BEGIN Source passage

Jacob Alexander Davenport (born 28 December 1998) is an English professional footballer who plays as a midfielder for Stockport County.

Davenport began his career with the youth team of Manchester City, making his professional debut on loan at Burton Albion. He later played with Blackburn Rovers, Lincoln City and Stockport County.

Career
Davenport moved on loan from Manchester City to Burton Albion in January 2018. He made his senior debut on 3 February 2018, and scored his first senior goal on 20 February 2018.

On 2 July 2018, Davenport signed for Blackburn Rovers on a four-year contract. His first two seasons were marred by injury, but he began playing towards the end of the 2019–20 season. He scored his first goal for Blackburn on 5 December 2020, a late equaliser in a 2–2 draw at  Brentford.

On 20 May 2022, Blackburn announced Davenport would be departing the club upon the expiration of his contract on 30 June, with the club opting against offering the player a new deal. Davenport had a trial spell with Scottish club Hearts in August 2022, but they decided not to offer him a contract.

END Source passage
BEGIN Given records

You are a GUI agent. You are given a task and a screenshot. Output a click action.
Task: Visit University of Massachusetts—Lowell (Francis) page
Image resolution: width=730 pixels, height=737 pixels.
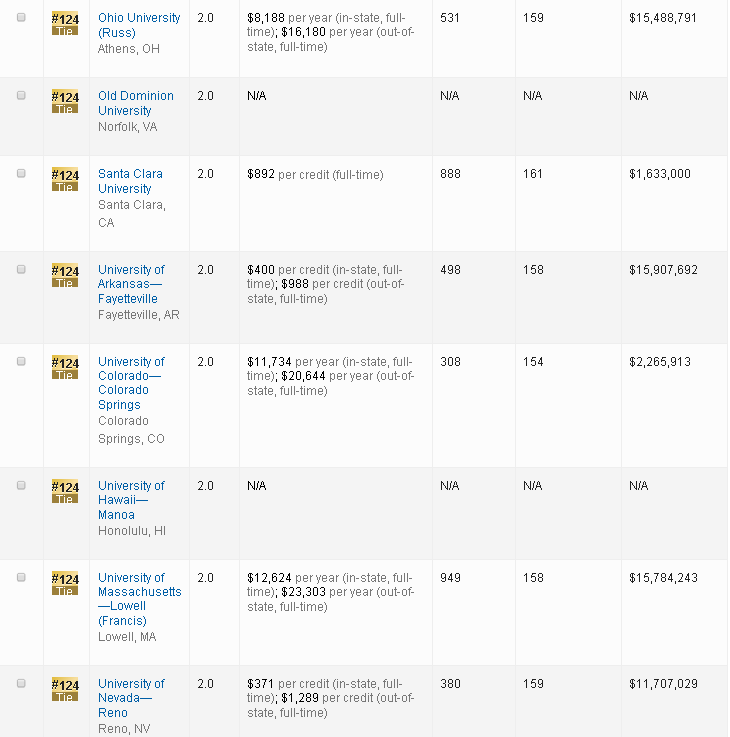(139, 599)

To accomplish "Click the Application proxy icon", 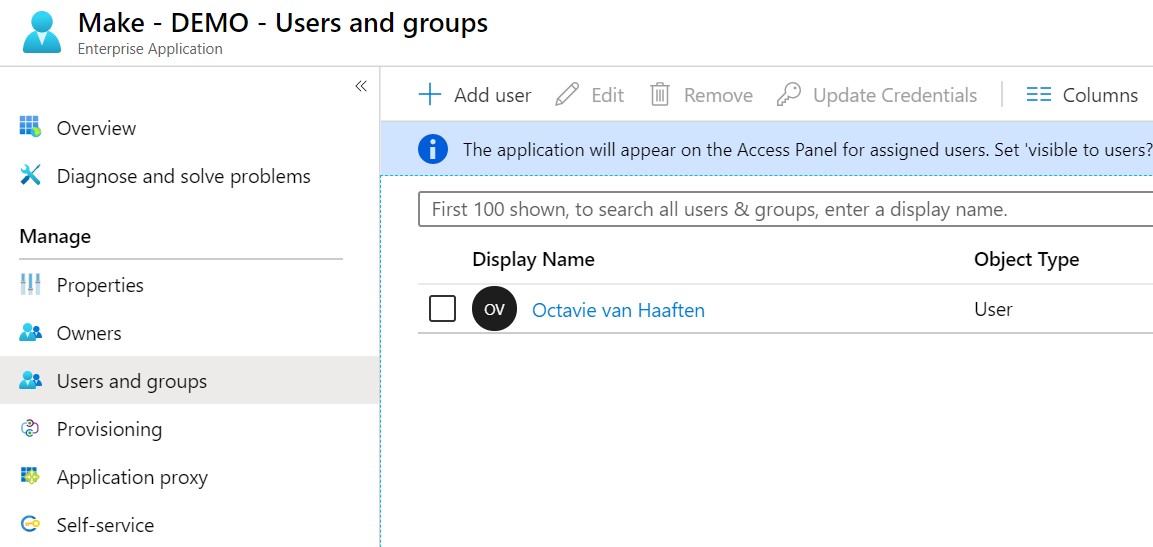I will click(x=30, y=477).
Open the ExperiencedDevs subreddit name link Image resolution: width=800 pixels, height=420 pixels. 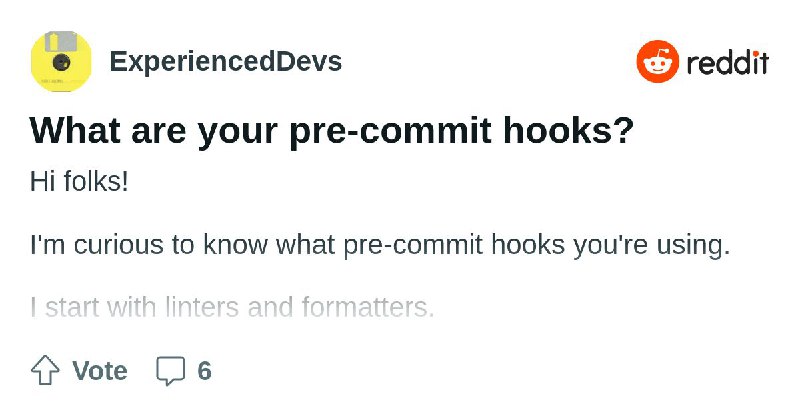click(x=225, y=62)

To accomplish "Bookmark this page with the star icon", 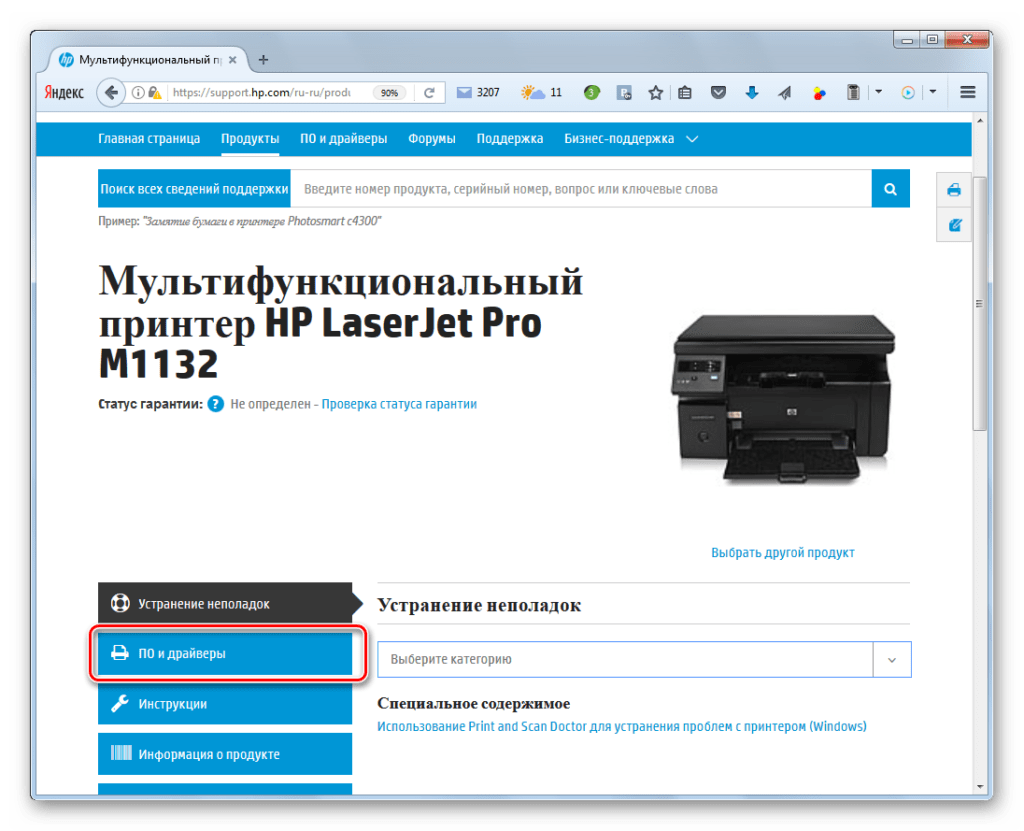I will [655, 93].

END Given records

## Problems
1 > Translate into Spanish this sentence from the Davenport biography: "On 2 July 2018, Davenport signed for Blackburn Rovers on a four-year contract."
2 > Answer these questions using the Davenport biography:
(a) On what date was Davenport born?
(b) On what date did he make his senior debut?
(c) Which Scottish club gave him a trial in August 2022?

## Solutions below
1 > El 2 de julio de 2018, Davenport firmó con el Blackburn Rovers un contrato de cuatro años.

2 >
(a) 28 December 1998
(b) 3 February 2018
(c) Hearts